Grandpa having anxiety is a strange thought to me. He was so quiet, so reserved that I can’t imagine him having panic attacks, but Dad said he got a call in the middle of the night several times and had to take him to the hospital, even though he seemed fine halfway there and when Dad offered to take him home because it seemed the panic attack had subsided and he became a back-seat driver. It seems like he just liked the hospital. Dad said they knew him there and greeted him by name when they saw him.

It’s weird that I don’t recall him being in the hospital a lot.

I asked Dad what he passed away from, at 81, and he said that he wanted to die so he did. Dad was going on a business trip to Connecticut and he saw his parents the day before. Grandpa gave him a hug and told him that he loved him (which is also weird because Grandpa was not the demonstrative type). Dad went home and told Mom that something was up (see?

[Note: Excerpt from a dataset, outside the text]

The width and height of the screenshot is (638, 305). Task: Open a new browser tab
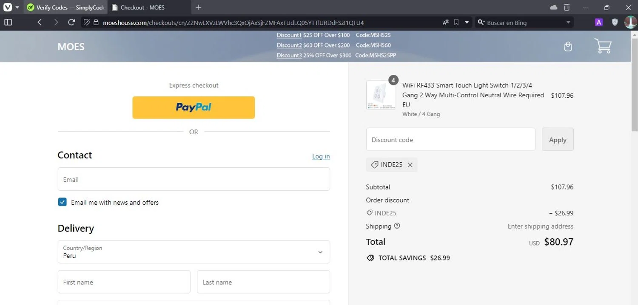(x=198, y=7)
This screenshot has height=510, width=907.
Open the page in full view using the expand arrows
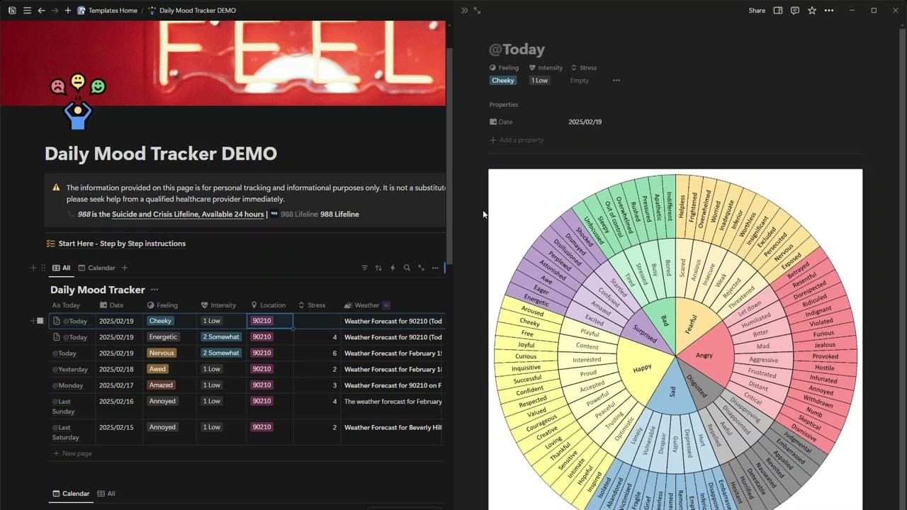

He was not the huggy type.) and he got a call from Nana the next day that Grandpa was dead. I asked what the official cause of death was and he told me it was pulmonary failure.

I always liked my Grandpa. He was sarcastic and coarse and grumbly and slightly scary. There was that day when I was 12? 13? when he took me aside and said I was too old to call him Pop-pop, I was to call him Grandpa. That day, his words stung my heart. It was one of the things I talked to my therapist about, abandonment issues from someone I loved.

As I got older though, I was able to tease him about it. Your relationship with him did best when you were able to stand up to him gently and snark back at him. As an adult, I would call him “old man” and he would utter a “hey!” and turn away smiling that smile that was passed down to his son and his grandson. I felt sorry for him for the way Nana and Aunt Jean treated him and talked about him so I fiercely defended him on a couple of occasions. He was my one of my favorite Old Persons and I’m fondly reminded of him when I look at his chair sitting in my living room and today, 6.8.10.